Re: fopen - file and directories ??

From:
James Kanze <james.kanze@gmail.com>
Newsgroups:
comp.lang.c++
Date:
Sun, 11 Oct 2009 04:05:10 -0700 (PDT)
Message-ID:
<7b350608-1518-485b-8c66-a7260f81eadb@p35g2000yqh.googlegroups.com>
On Oct 10, 8:33 pm, "Ross A. Finlayson" <ross.finlay...@gmail.com>
wrote:

On Oct 5, 1:59 am, "fdm" <f...@gk.com> wrote:

I use fopen to check if a file or directory exists:

#include <stdio.h>
#include <string>

void file_exists(std::string file) {
    FILE* fp = NULL;
    fp = fopen( file.c_str(), "rb" );
    if( fp == NULL ) {
        std::cout << "File = " << file << " does not exist!" << std::endl;
        exit(0);
    }
    fclose(fp);
}

On Ubuntu linux this works fine both for files and
directories. But on windows vista 64 using visual studio
2008 it only works for files. If 'file' is eg:

"c:\test" // I have also tried with ''c:/test"

then I get the message:

      File = c:/test/ does not exist!

which means that fp is NULL. Why does it work on linux for
directories but not on windows?


Because in Linux or Unix the directories are actually files.


That was more or less true in early Unix (but you couldn't open
them for writting).

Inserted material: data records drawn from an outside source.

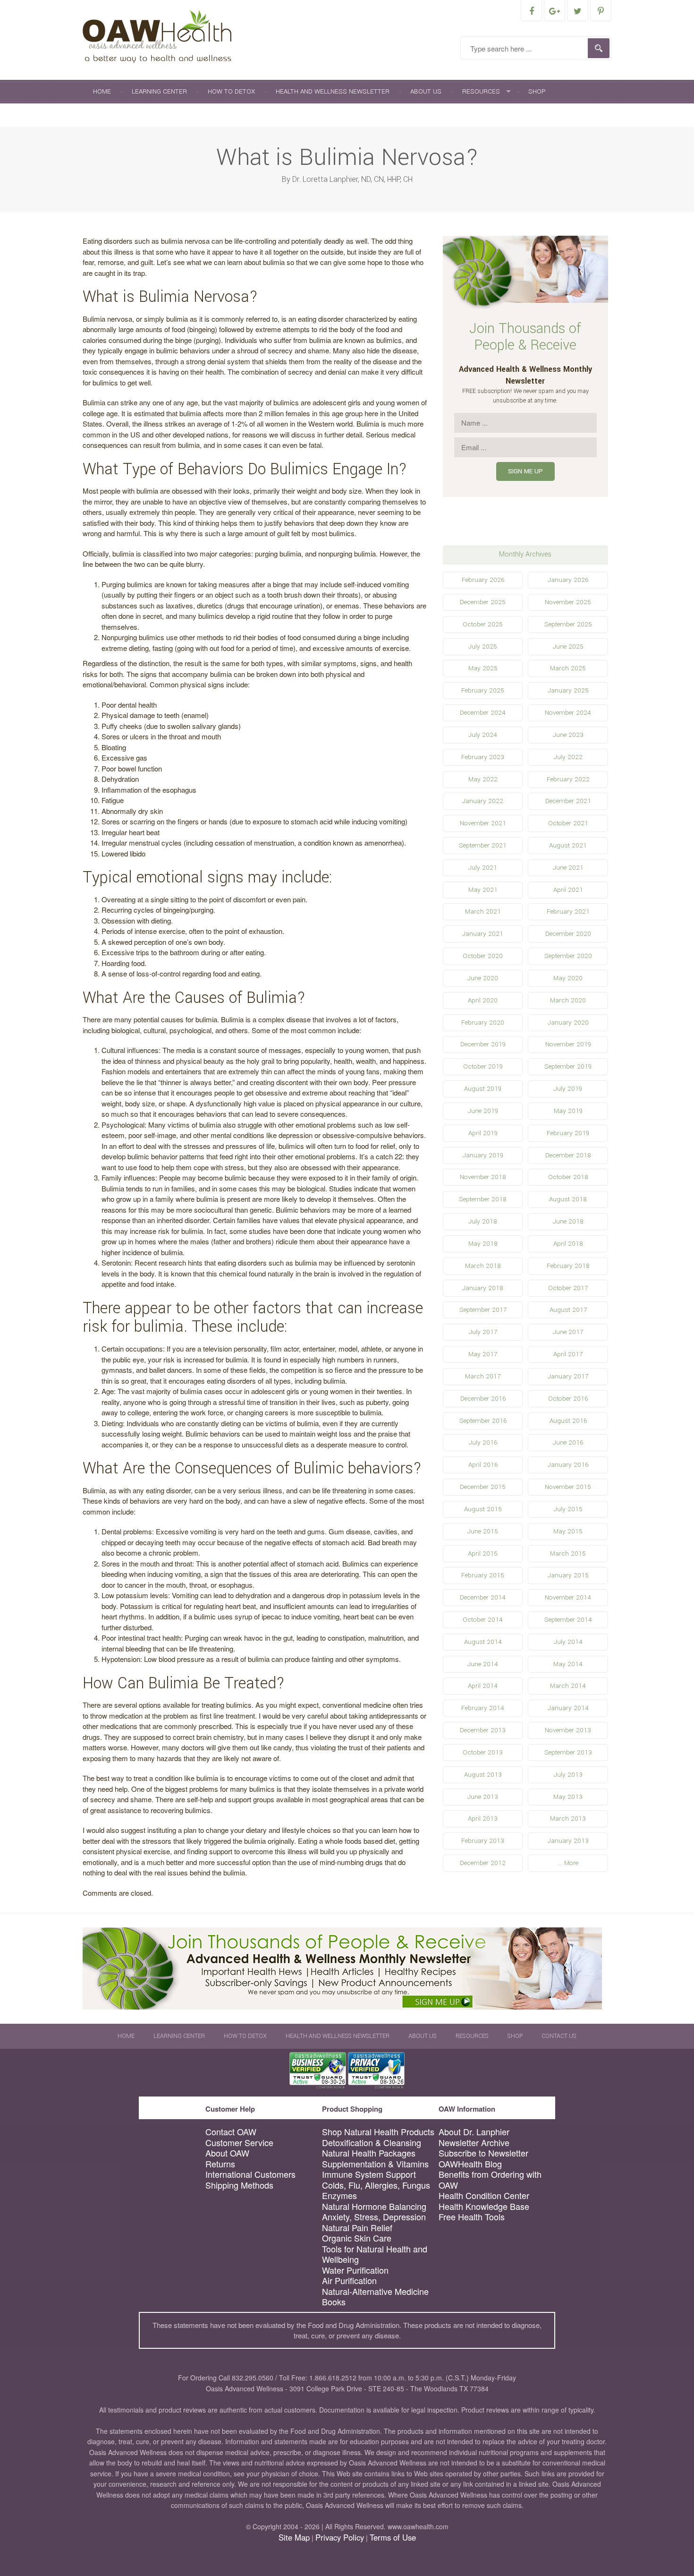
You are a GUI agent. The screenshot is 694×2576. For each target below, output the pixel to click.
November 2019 (568, 1044)
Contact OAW (230, 2131)
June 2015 (482, 1531)
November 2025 (568, 602)
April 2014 (483, 1685)
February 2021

But it's certainly not true in Linux or
Unix today---like most systems, Linux and Unix support different
file systems, and whether you can open a directory like you open
a file depends on the file system, not the OS. Under most Unix
today, for example, this will work for a local file, but it
fails for an NFS mounted file (and probably for an SMB mounted
file as well, but I've never tried it). Basically, it's not
reliable anywhere.

On Windows there's a DOS file attribute or so, the file system
attribute.


Yes, but at least for the old DOS file systems, directories were
as much files as they were under early Unix. It is simply a
choice of the system authors that the standard open call would
fail if the "file" had a directory type.

So you can't open directories with fopen on Windows. On
Windows, getting the directory is null, because as a file it's
null. (I could be wrong, also it could be set up to return an
open file handle if you use your own API routines around the
Windows API.) On Unix, getting the directory is a file, with
a list of the files in the directory.


If you successfully open a local directory, you still don't have
just a list of files. You have some sort of structured
data---it was definitely different between version 7 and Berkley
4.2, for example.

On some Unix machines the directories have user and group
attributes so the directory access could be made null on Unix
also.


On all Unix machines, directories (and anything else that can be
found in the file system---named pipes, etc.) always have user,
group and global access rights. Whether they really mean
anything for remotely mounted files is harder to say---with NFS
running on a Unix based server, they certainly do, but I'd be
less sure for SMB running on a Windows machine. (SMB, on the
other hand, supports the Windows access control scheme, which is
a lot more sophisticated than what Unix provides.)

In C++ it's called ::fopen(const char*, ...);, let's see, the
second argument to fopen is the collected open flags so it
could be a byte, probably it is a default numeric type the
integer: int.


Whether it's called ::fopen or std::fopen depends on whether you
included <stdio.h> or <cstdio>. And the second argument is a
string (C style, of course, since it's a function inherited from
the C library).

fopen(const char*, const char*);

Why it's ::fopen instead of fopen() is that then other C++
programs in the same code could use fopen instead of ::fopen.
In C++ it's standard that ::fopen() is the same as fopen().


No. In C++ ::fopen is the function declared in the global
namespace (in <stdio.h>), std::fopen is the one declared in std
(in <cstdio>), and fopen, without any qualification, is
whichever one the compiler happens to find (and thus might be a
user defined function, totally unrelated to the standard fopen).